7.13 I/O and the Cache
It goes without saying that the CPU cannot cache values for memory-mapped I/O ports. If a port is an input port, caching the data from that port would always return the first value read; subsequent reads would read the value in the cache rather than the possible (volatile) data at the input port. Similarly, with a write-back cache mechanism, writes to an output port may never reach that port (i.e., the CPU may save up several writes in the cache and send the last such write to the actual I/O port). Therefore, there must be some mechanism to tell the CPU not to cache up accesses to certain memory locations.
The solution is in the virtual memory subsystem of the 80x86. The 80x86's page table entries contain information that the CPU can use to determine whether it is okay to map data from a page in memory to cache. If this flag is set one way, then the cache operates normally; if the flag is set the other way, then the CPU does not cache up accesses to that page.
Unfortunately, the granularity (that is, the minimum size) of this access is the 4K page. So if you need to map 16 device registers into memory somewhere and cannot cache them, you must actually consume 4K of the address space to hold these 16 locations. Fortunately, there is a lot of room in the 4 GByte virtual address space and there aren't that many peripheral devices that need to be mapped into the memory address space. So assigning these device addresses sparsely in the memory map will not present too many problems.
7.14 Protected Mode Operation
Windows and Linux employ the 80x86's protected mode of operation. In this mode of operation, direct access to devices is restricted to the operating system and certain privileged programs. Standard applications, even those written in assembly language, are not so privileged. If you write a simple program that attempts to send data to an I/O port via an IN or an OUT instruction, the system will generate an illegal access exception and halt your program. Unless you're willing to write a device driver for your operating system, you'll probably not be able to access the I/O devices directly.

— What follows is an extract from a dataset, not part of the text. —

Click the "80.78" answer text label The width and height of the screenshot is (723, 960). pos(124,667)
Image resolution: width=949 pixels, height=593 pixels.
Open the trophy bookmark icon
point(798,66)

Like Windows, Linux does not allow an arbitrary application program to access I/O ports as it pleases. Only programs with "super-user" (root) priviledges may do so. For limited I/O access, it is possible to use the Linux IOPERM system call to make certain I/O ports accessible from user applications (note that only a process with super-user priviledges may call IOPERM, but that program may then invoke a standard user application and the application it runs will have access to the specified ports). For more details, Linux users should read the "man" page on "ioperm".
This chapter has provided an introduction to I/O in a very general, architectural sense. It hasn't spent too much time discussing the particular peripheral devices present in a typical PC. This is an intended omission; there is no need to confuse readers with information they can't use. Furthermore, as manufacturers introduce new PCs they are removing many of the common peripherals like parallel and serial ports that are relatively easy to program in assembly language. They are replacing these devices with complex peripherals like USB and Firewire. Unfortunately, programming these newer peripheral devices is well beyond the scope of this text (Microsoft's USB code, for example, is well over 100 pages of C++ code).
Those who are interested in additional information about programming standard PC peripherals may want to consult one of the many excellent hardware references available for the PC or take a look at the DOS/16-bit version of this text.
IN and OUT aren't the only instructions that you cannot execute in an application running under protected mode. The system considers many instructions to be "privileged" and will abort your program if you attempt to use these instructions. The CLI and STI instructions are good examples. If you attempt to execute either of these instructions, the system will stop your program.
Some instructions will execute in an application, but behave differently than they do when the operating system executes them. The PUSHFD and POPFD instructions are good examples. These instruction push and pop the interrupt enable flag (among others). Therefore, you could use PUSHFD to push the flags on the stack, pop this double word off the stack and clear the bit associated with the interrupt flag, push the value back onto the stack and then use POPFD to restore the flags (and, in the process, clear the interrupt flag). This would seem like a sneaky way around clearing the interrupt flag. The CPU must allow applications to push and pop the flags for other reasons. However, for various security reasons the CPU cannot allow applications to manipulate the interrupt disable flag. Therefore, the POPFD instruction behaves a little differently in an application that it does when the operating system executes it. In an application, the CPU ignores the interrupt flag bit it pops off the stack. In operating system ("kernel") mode, popping the flags register does restore the interrupt flag.
7.15 Device Drivers
If Linux and Windows don't allow direct access to peripheral devices, how does a program communicate with these devices? Clearly this can be done since applications interact with real-world devices all the time. If you reread the previous section carefully, you'll note that it doesn't claim that programs can't access the devices, it only states that user application programs are denied such access. Specially written modules, known as device drivers, are able to access I/O ports by special permission from the operating system. Writing device drivers is well beyond the scope of this chapter (though it will make an excellent subject for a later volume in this text). Nevertheless, an understanding of how device drivers work may help you understand the possibilities and limitations of I//O under a "protected mode" operating system.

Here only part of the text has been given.